* _RECORDS SHOWN_
---+---

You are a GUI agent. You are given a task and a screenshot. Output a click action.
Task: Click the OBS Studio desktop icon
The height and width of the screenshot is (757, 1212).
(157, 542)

---+---

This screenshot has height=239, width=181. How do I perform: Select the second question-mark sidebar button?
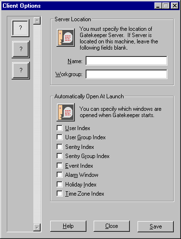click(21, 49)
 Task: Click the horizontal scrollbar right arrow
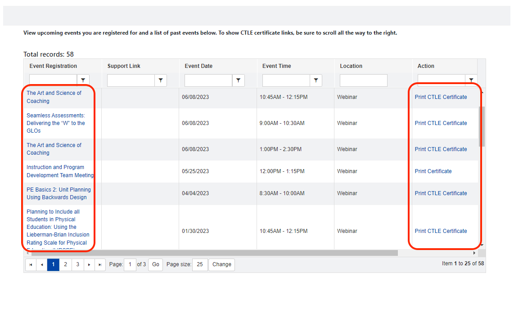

---+---

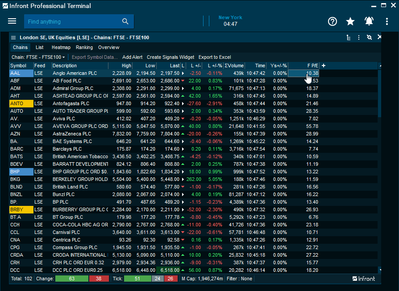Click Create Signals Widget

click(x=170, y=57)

---+---

* _WHAT YOU SHOULD DO_
Gather each line from the records above that contains the word "screenshot", and list those lines.

* _THE RESPONSE_
You are a GUI agent. You are given a task and a screenshot. Output a click action.
The height and width of the screenshot is (757, 1212).
This screenshot has height=239, width=181. How do I perform: Select the second question-mark sidebar button?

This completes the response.